Once they had settled in a booth identical to the one they’d sat in before and placed their order, Alice got the business part of the meeting going. “So, how did KRG decide to engage my invaluable services?”

“You went to high school with Joe Passapera, one of our consultants with a specialty in finance.” Derek leaned back against the red vinyl banquette. “He was two years ahead of you.”

“Good old Joe. I remember him fondly,” Alice joked, although she had no recollection of having ever crossed paths with him. “I think we went to prom together.”

Derek chuckled, a rich, deep sound that she wanted to bathe in. “Was he a good dancer?”

“He was fine on the fast dances but he just wanted to sway back and forth during the slow ones.”

“What teenage boy doesn’t? Dancing is a vertical expression of a horizontal desire.” His eyes were smoky with innuendo.

She nearly asked Derek if he’d like to dance right there in the middle of the diner’s black-and-white-tile floor because her desire was getting more and more horizontal. “Did Joe and I keep in touch after high school?” she asked instead.

Derek looked a little disappointed at her refusal to flirt with him. “He’s going to email you his CV and a current photo so you can figure that out.”

She searched her memory again before she shook her head. “I’m surprised we didn’t overlap in math club, but I don’t remember Joe at all.” She took a deep breath. “So I guess you saw the pattern in my childhood activities.”

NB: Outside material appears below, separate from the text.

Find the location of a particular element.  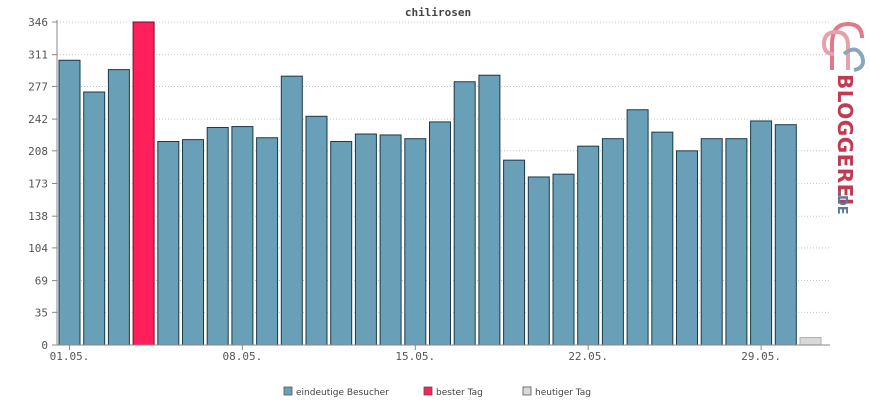

y-tick-label: 0 is located at coordinates (44, 346).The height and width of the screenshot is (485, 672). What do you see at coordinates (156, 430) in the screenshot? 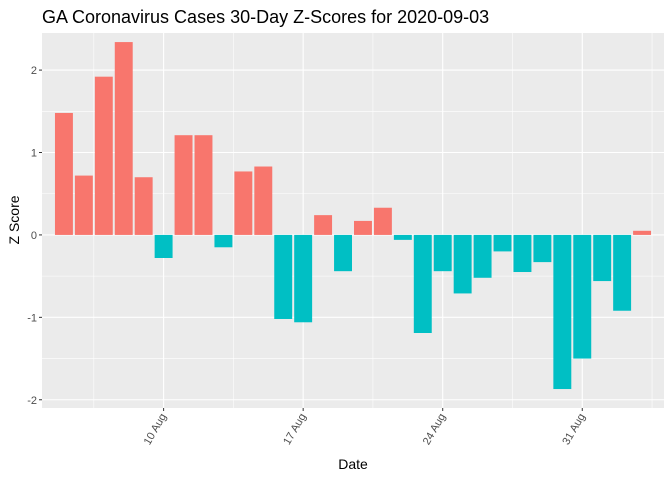
I see `x-tick-label: 10 Aug` at bounding box center [156, 430].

“I didn’t look at your background.” She felt a slash of disappointment at his lack of interest until he continued. “That was confidential information between you and HR.”

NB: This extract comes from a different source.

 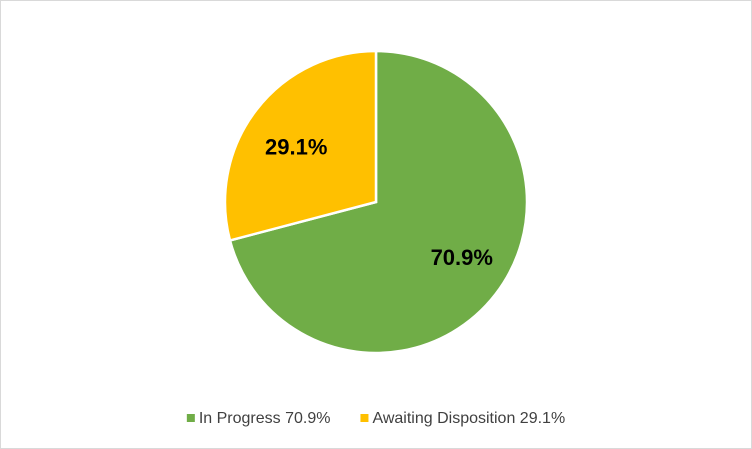 What do you see at coordinates (468, 418) in the screenshot?
I see `legend-label: Awaiting Disposition 29.1%` at bounding box center [468, 418].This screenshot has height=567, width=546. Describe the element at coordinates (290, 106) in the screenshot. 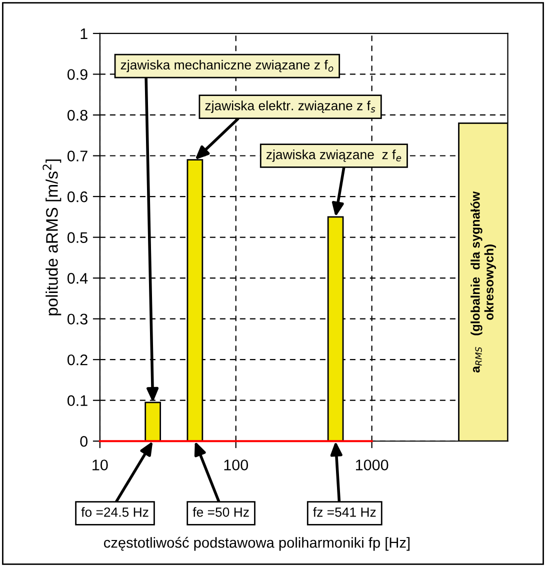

So he had respected her privacy. But she’d brought it up so she said, “It isn’t a secret.” She pulled out her phone and scrolled to the email with the listing of dates, schools, organizations, and activities before handing him her phone.

His fingertips brushed hers and a spark of awareness jumped between them. She could tell he felt it by the way that his attention locked on her before he turned it to the small screen. As he scanned the collection of ballet classes, tennis lessons, camps, and schools, the waitress arrived and slid their plates onto the table with practiced efficiency. The aroma of grease, beef, and fries made Alice salivate.

Derek murmured a distracted thank-you as he scanned her phone. When the waitress left, he glanced up. “You mentioned that your family’s financial status, er, changed often.”

“Very politely said. My stepfather has never believed in working nine to five. Even worse, he believes he’s smarter than everyone else so he always had a can’t-lose deal based on information from an inside source. They were generally disastrous.” Like the one that had wiped out her college fund.

“But every now and then he succeeded and you got the private camp and the figure skating lessons.”

“And then got yanked out of them. It was humiliating so I found the most dependable profession I could.”

“And now you need the numbers to always add up.”

He got it, as she’d known he would. That was what made him so dangerous. Not his physical perfection or the sexual pull between them, but the understanding.